Know’st thou that man?” Poor Lamia answer’d not.
He gaz’d into her eyes, and not a jot
Own’d they the lovelorn piteous appeal:
More, more he gaz’d: his human senses reel:
Some hungry spell that loveliness absorbs;
There was no recognition in those orbs.260
“Lamia!” he cried—and no soft-toned reply.
The many heard, and the loud revelry
Grew hush; the stately music no more breathes;
The myrtle sicken’d in a thousand wreaths.
By faint degrees, voice, lute, and pleasure ceased;
A deadly silence step by step increased,
Until it seem’d a horrid presence there,
And not a man but felt the terror in his hair.
“Lamia!” he shriek’d; and nothing but the shriek
With its sad echo did the silence break.270
“Begone, foul dream!” he cried, gazing again
In the bride’s face, where now no azure vein
Wander’d on fair-spaced temples; no soft bloom
Misted the cheek; no passion to illume
The deep-recessed vision—all was blight;
Lamia, no longer fair, there sat a deadly white.
“Shut, shut those juggling eyes, thou ruthless man!
Turn them aside, wretch! or the righteous ban
Of all the Gods, whose dreadful images
Here represent their shadowy presences,280
May pierce them on the sudden with the thorn
Of painful blindness; leaving thee forlorn,
In trembling dotage to the feeblest fright
Of conscience, for their long offended might,
For all thine impious proud-heart sophistries,
Unlawful magic, and enticing lies.
Corinthians! look upon that gray-beard wretch!

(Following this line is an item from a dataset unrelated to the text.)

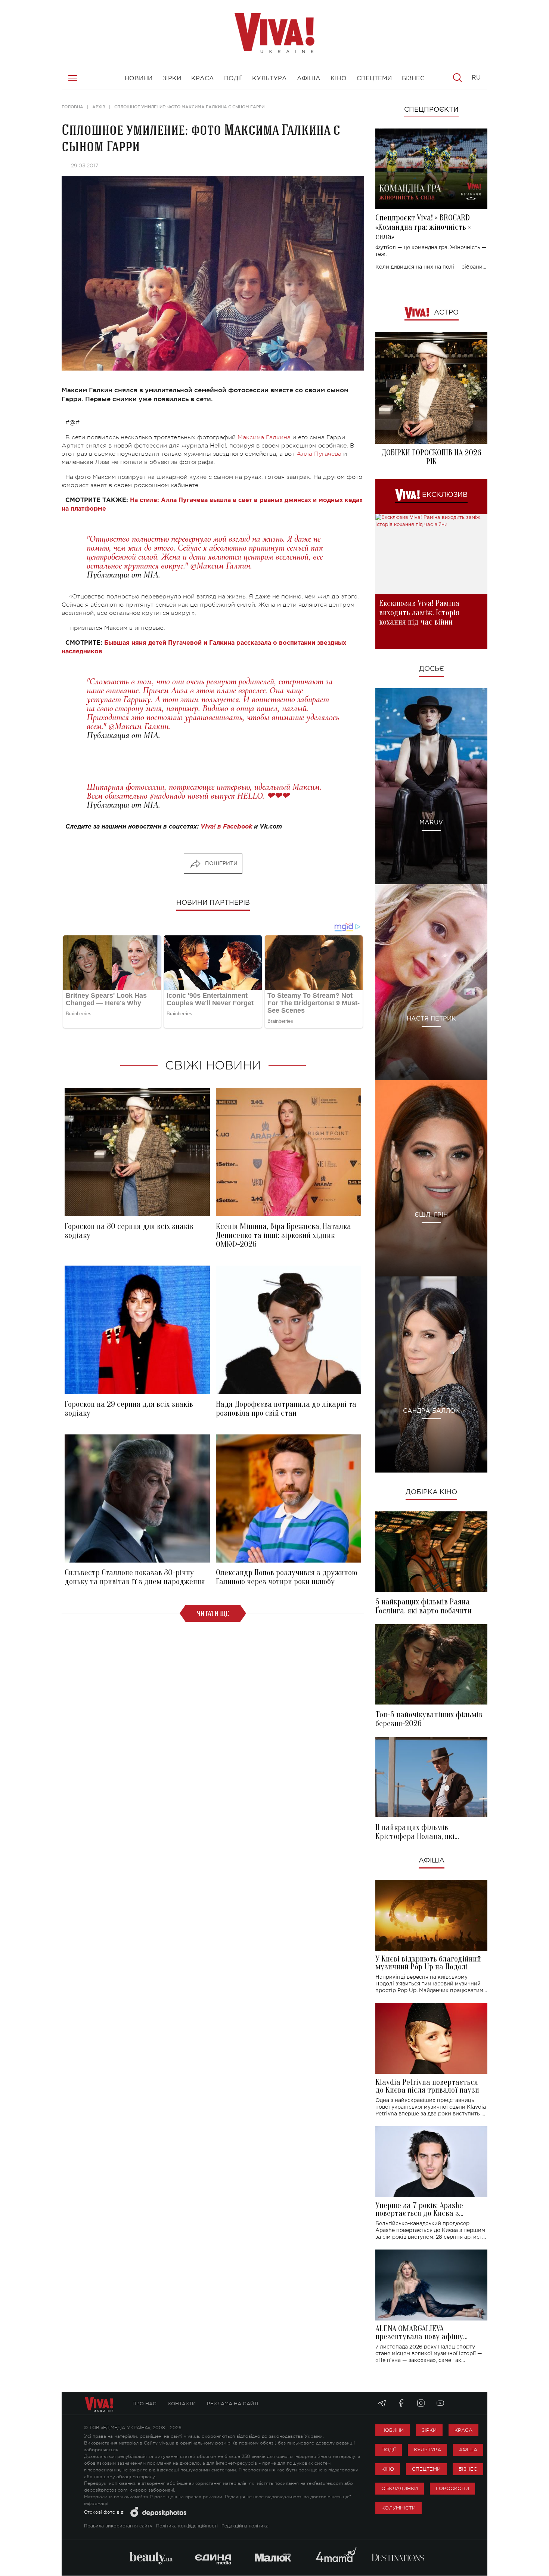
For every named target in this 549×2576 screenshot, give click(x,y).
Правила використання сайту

Mark how, possess’d, his lashless eyelids stretch
Around his demon eyes! Corinthians, see!
My sweet bride withers at their potency.”290
“Fool!” said the sophist, in an under-tone
Gruff with contempt; which a death-nighing moan
From Lycius answer’d, as heart-struck and lost,
He sank supine beside the aching ghost.
“Fool! Fool!” repeated he, while his eyes still
Relented not, nor mov’d; “from every ill
Of life have I preserv’d thee to this day,
And shall I see thee made a serpent’s prey?”
Then Lamia breath’d death breath; the sophist’s eye,
Like a sharp spear, went through her utterly,300
Keen, cruel, perceant, stinging: she, as well
As her weak hand could any meaning tell,
Motion’d him to be silent; vainly so,
He look’d and look’d again a level—No!
“A Serpent!” echoed he; no sooner said,
Than with a frightful scream she vanished:
And Lycius’ arms were empty of delight,
As were his limbs of life, from that same night.
On the high couch he lay!—his friends came round—
Supported him—no pulse, or breath they found,310
And, in its marriage robe, the heavy body wound.*
* “Philostratus, in his fourth book de Vita Apollonii, hath a memorable instance in this kind, which I may not omit, of one Menippus Lycius, a young man twenty-five years of age, that going betwixt Cenchreas and Corinth, met such a phantasm in the habit of a fair gentlewoman, which taking him by the hand, carried him home to her house, in the suburbs of Corinth, and told him she was a Phoenician by birth, and if he would tarry with her, he should hear her sing and play, and drink such wine as never any drank, and no man should molest him; but she, being fair and lovely, would live and die with him, that was fair and lovely to behold. The young man, a philosopher, otherwise staid and discreet, able to moderate his passions, though not this of love, tarried with her a while to his great content, and at last married her, to whose wedding, amongst other guests, came Apollonius; who, by some probable conjectures, found her out to be a serpent, a lamia; and that all her furniture was, like Tantalus’ gold, described by Homer, no substance but mere illusions. When she saw herself descried, she wept, and desired Apollonius to be silent, but he would not be moved, and thereupon she, plate, house, and all that was in it, vanished in an instant: many thousands took notice of this fact, for it was done in the midst of Greece.”
Burton’s ‘Anatomy of Melancholy.’ Part 3. Sect. 2 Memb. 1. Subs. 1.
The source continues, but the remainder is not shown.